INPUT Block Start

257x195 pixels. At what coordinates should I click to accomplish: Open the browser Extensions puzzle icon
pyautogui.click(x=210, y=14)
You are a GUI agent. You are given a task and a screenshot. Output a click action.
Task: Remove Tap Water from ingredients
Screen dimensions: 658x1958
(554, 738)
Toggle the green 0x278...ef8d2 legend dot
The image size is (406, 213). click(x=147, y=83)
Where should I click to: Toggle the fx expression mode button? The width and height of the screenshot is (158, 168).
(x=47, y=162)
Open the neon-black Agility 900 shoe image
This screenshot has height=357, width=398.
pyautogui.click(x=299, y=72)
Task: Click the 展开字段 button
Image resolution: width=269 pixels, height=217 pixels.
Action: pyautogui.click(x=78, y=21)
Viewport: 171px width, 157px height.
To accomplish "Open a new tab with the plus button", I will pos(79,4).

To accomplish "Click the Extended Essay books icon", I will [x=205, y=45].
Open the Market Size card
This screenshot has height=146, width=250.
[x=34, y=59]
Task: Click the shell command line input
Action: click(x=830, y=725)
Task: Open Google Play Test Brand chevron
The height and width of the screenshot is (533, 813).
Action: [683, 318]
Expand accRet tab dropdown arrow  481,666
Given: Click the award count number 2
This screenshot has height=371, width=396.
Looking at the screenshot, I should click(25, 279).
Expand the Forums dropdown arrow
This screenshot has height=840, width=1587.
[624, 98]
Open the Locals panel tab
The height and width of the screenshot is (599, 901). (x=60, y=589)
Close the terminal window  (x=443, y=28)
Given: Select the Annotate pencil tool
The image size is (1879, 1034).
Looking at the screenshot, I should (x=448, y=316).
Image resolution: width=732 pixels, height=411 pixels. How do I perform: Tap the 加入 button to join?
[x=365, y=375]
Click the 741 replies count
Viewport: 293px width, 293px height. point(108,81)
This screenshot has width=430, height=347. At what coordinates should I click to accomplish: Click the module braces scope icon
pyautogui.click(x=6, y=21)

INPUT Block End

**THE TASK**
Write the records out again. Keep every line exactly as it is.

**REPLY**
257x195 pixels. At what coordinates should I click to accomplish: Open the browser Extensions puzzle icon
pyautogui.click(x=210, y=14)
You are a GUI agent. You are given a task and a screenshot. Output a click action.
Task: Remove Tap Water from ingredients
Screen dimensions: 658x1958
(554, 738)
Toggle the green 0x278...ef8d2 legend dot
The image size is (406, 213). click(x=147, y=83)
Where should I click to: Toggle the fx expression mode button? The width and height of the screenshot is (158, 168).
(x=47, y=162)
Open the neon-black Agility 900 shoe image
This screenshot has height=357, width=398.
pyautogui.click(x=299, y=72)
Task: Click the 展开字段 button
Image resolution: width=269 pixels, height=217 pixels.
Action: pyautogui.click(x=78, y=21)
Viewport: 171px width, 157px height.
To accomplish "Open a new tab with the plus button", I will pos(79,4).

To accomplish "Click the Extended Essay books icon", I will [x=205, y=45].
Open the Market Size card
This screenshot has height=146, width=250.
[x=34, y=59]
Task: Click the shell command line input
Action: click(x=830, y=725)
Task: Open Google Play Test Brand chevron
The height and width of the screenshot is (533, 813).
Action: [683, 318]
Expand accRet tab dropdown arrow  481,666
Given: Click the award count number 2
This screenshot has height=371, width=396.
Looking at the screenshot, I should click(25, 279).
Expand the Forums dropdown arrow
This screenshot has height=840, width=1587.
[624, 98]
Open the Locals panel tab
The height and width of the screenshot is (599, 901). (x=60, y=589)
Close the terminal window  (x=443, y=28)
Given: Select the Annotate pencil tool
The image size is (1879, 1034).
Looking at the screenshot, I should (x=448, y=316).
Image resolution: width=732 pixels, height=411 pixels. How do I perform: Tap the 加入 button to join?
[x=365, y=375]
Click the 741 replies count
Viewport: 293px width, 293px height. point(108,81)
This screenshot has width=430, height=347. At what coordinates should I click to accomplish: Click the module braces scope icon
pyautogui.click(x=6, y=21)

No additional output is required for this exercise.